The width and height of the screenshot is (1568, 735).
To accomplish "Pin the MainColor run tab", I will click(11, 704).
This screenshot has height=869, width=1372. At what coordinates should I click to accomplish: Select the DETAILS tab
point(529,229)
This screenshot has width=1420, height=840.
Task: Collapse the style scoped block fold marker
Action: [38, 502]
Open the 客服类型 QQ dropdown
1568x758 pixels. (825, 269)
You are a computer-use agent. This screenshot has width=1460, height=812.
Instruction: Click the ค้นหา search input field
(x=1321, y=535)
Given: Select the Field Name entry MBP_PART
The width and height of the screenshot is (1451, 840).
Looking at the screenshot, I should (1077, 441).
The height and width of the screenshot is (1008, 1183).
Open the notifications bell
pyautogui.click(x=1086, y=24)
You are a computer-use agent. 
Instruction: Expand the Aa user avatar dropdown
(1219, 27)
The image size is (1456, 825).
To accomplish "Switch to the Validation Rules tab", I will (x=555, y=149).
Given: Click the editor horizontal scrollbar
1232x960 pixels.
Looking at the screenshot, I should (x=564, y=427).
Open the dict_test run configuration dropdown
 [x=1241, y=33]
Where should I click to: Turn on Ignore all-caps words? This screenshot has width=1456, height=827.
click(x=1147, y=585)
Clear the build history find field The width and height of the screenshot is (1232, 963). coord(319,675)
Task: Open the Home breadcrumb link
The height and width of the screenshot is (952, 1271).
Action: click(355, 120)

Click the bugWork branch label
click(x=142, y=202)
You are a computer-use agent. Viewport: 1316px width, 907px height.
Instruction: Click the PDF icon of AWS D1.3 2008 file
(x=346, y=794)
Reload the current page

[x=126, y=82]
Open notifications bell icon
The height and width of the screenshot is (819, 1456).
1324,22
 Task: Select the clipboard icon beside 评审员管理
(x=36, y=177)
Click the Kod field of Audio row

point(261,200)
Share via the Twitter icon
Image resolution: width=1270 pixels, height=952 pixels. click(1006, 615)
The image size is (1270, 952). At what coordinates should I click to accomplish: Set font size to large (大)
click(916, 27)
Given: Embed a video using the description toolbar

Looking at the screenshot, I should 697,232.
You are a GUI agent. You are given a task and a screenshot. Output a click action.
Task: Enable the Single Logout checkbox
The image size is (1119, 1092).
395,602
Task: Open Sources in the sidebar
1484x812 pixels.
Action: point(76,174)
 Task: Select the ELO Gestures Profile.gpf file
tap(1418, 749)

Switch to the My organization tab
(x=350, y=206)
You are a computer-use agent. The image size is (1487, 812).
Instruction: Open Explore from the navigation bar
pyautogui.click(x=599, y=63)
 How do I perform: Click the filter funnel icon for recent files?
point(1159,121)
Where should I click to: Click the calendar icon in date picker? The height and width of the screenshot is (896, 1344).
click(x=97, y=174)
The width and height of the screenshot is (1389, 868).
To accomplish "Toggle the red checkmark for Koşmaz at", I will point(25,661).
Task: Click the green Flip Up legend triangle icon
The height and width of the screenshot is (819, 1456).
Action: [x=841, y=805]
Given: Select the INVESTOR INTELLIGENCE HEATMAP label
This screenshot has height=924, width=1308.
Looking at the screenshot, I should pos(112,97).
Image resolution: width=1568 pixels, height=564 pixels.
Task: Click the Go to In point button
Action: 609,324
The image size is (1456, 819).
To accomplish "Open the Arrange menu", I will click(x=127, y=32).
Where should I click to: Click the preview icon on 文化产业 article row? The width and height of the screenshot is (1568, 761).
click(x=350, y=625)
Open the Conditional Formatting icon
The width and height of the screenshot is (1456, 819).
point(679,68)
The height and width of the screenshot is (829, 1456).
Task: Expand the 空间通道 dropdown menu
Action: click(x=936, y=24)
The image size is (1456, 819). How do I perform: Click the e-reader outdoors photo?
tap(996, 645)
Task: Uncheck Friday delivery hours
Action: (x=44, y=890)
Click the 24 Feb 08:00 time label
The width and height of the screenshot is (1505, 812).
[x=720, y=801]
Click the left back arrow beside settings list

..........

WHAT IS EXPECTED.
Count each line of the listing above in which "agent" appears, and give that count with nothing added.

EXPECTED ANSWER.
5